Quasi 500mila stranieri in Veneto
VENEZIA - Chiunque abbia avuto un figlio negli ultimi anni lo sa già: fuori dalla sala parto c’è sempre almeno un uomo di origine straniera e dentro, ancora più spesso, una ragazza immigrata. Niente di nuovo, ma a guardare le cifre sull’immigrazione di Veneto Lavoro presentate dall’assessore ai Flussi migratori Daniele Stival la scena è destinata a ripetersi sempre più spesso. Nel 2010 infatti un quinto dei bambini nati negli ospedali veneti è figlio di immigrati e, se si contano anche quelli che hanno ottenuto la cittadinanza sposando un italiano, la quota dei neonati con almeno un genitore straniero sale a un terzo del totale dei circa 45 mila veneti venuti alla luce l’anno scorso. «Si tratta di un fenomeno che si consolida sempre di più - spiega Bruno Anastasia di Veneto Lavoro - e che risulta essere perfettamente in linea con il resto dei paesi europei».

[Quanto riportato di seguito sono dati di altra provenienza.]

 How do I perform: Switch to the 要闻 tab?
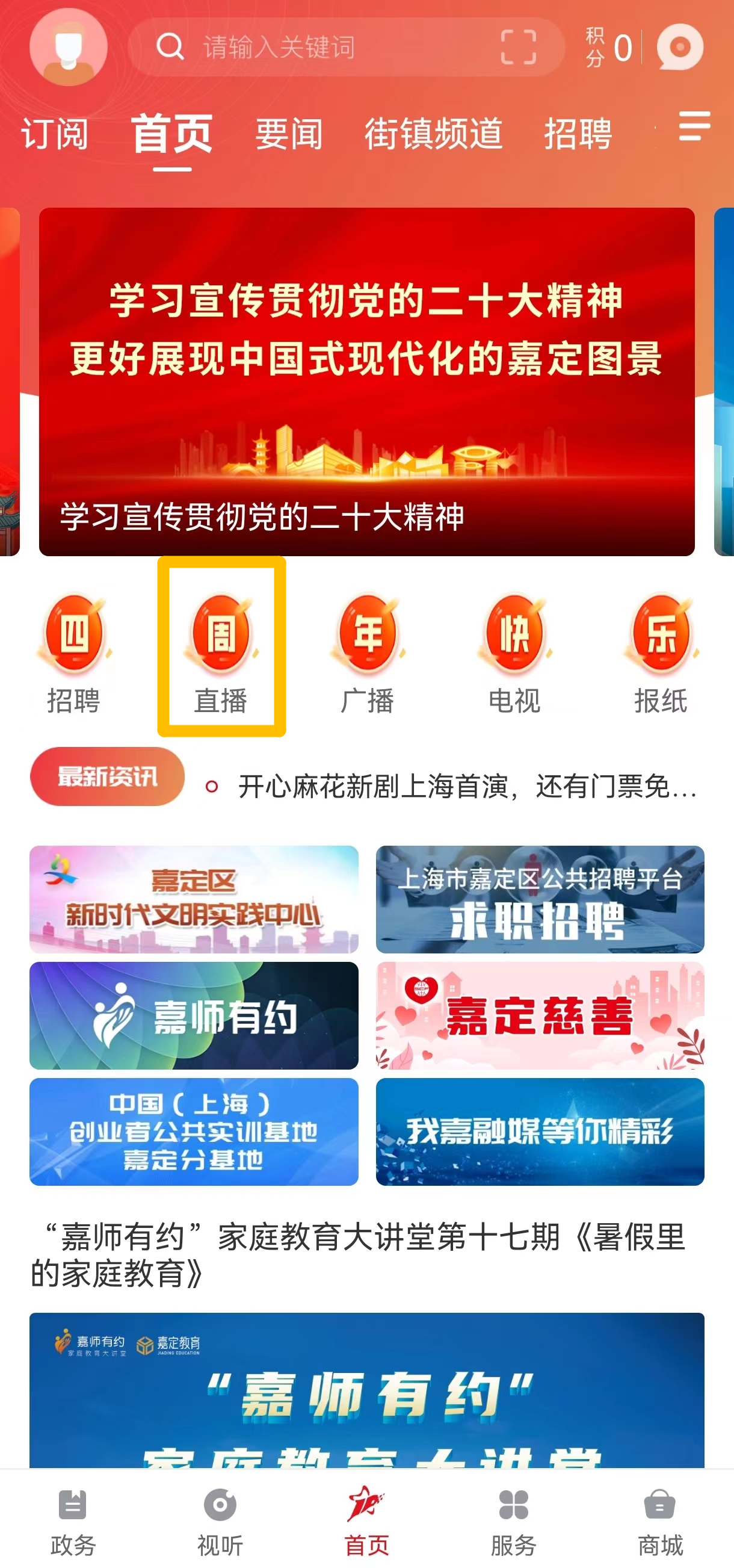pos(289,134)
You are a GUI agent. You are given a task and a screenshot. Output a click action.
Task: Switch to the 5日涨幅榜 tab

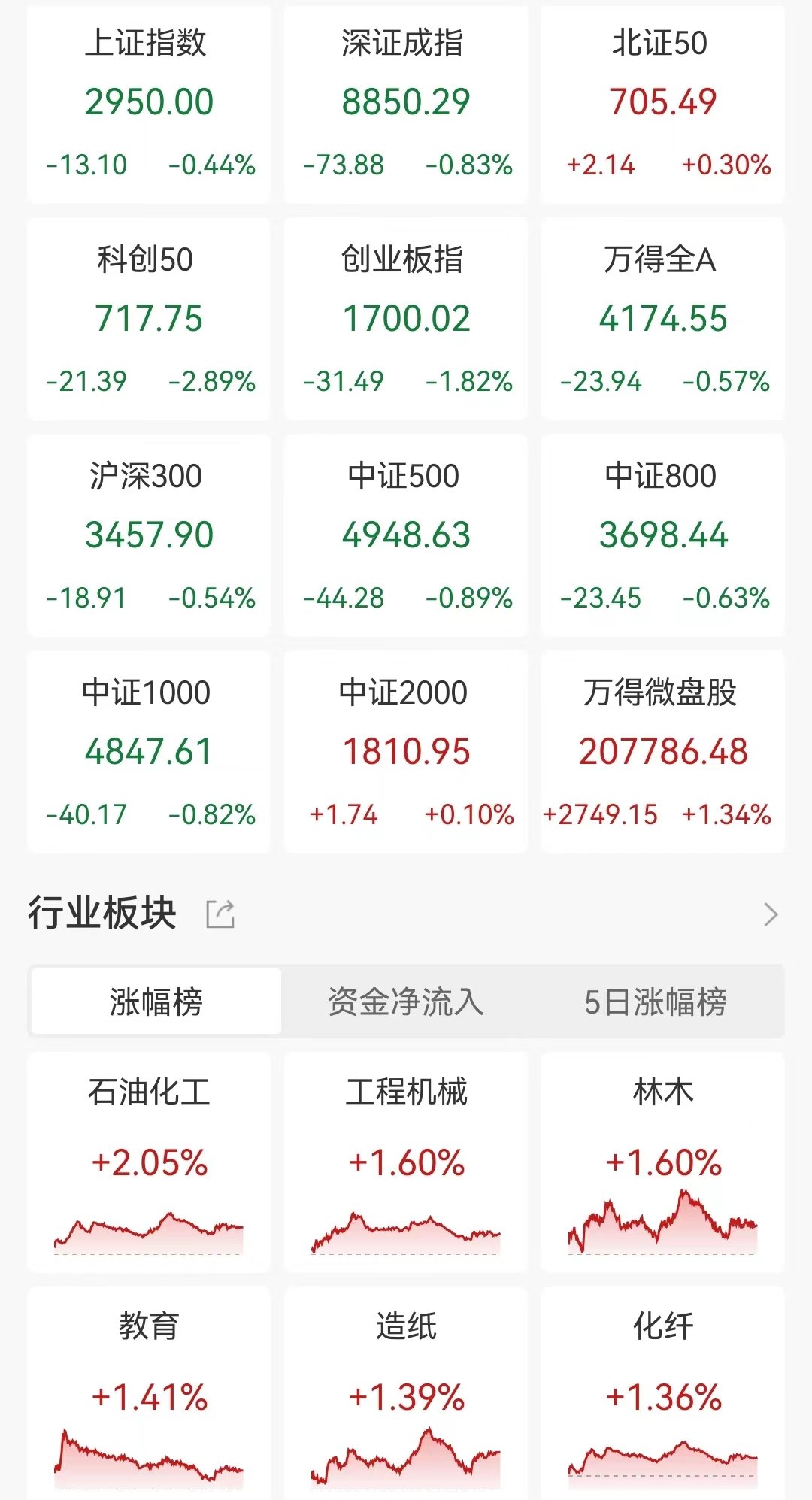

D’altro canto il numero di stranieri di tutte le età sparsi per il territorio regionale è aumentato di quasi venti volte negli ultimi vent’anni. Da poco meno di 30 mila all’inizio degli anni Novanta, gli stranieri regolari sono arrivati a 600 mila e potranno superare la cifra di due milioni - tra quelli di origine straniera ormai naturalizzati e i nuovi arrivi - prima del 2030. E se tra meno di vent’anni i veneti potrebbero dunque essere per un terzo uomini e donne di origine non italiana - capaci comunque di parlare dialetto - oggi i lavoratori stranieri sono 230 mila, poco più dell’10 per cento della popolazione attiva totale. Più alto invece il numero di disoccupati stranieri rispetto a un paio di anni fa. La crisi infatti ha colpito per prima la compagine extracomunitaria che ha registrato un tasso di disoccupazione quasi doppio rispetto a quella dei colleghi italiani. Anche se gli stranieri tendono a ritrovare lavoro più facilmente del resto dei disoccupati - non avendo reti familiari di sostegno molti sono disposti ad accettare qualunque occupazione - rimangono la fascia di popolazione più esposta alla povertà. Negli ultimi due anni infatti è aumentato esponenzialmente il numero di stranieri che hanno ripreso a lavorare come collaboratori domestici in attesa di trovare una nuova occupazione preferibilmente nel settore del turismo o nel comparto manifatturiero chieda quest’anno ha iniziato a riassorbire la manodopera più qualificata.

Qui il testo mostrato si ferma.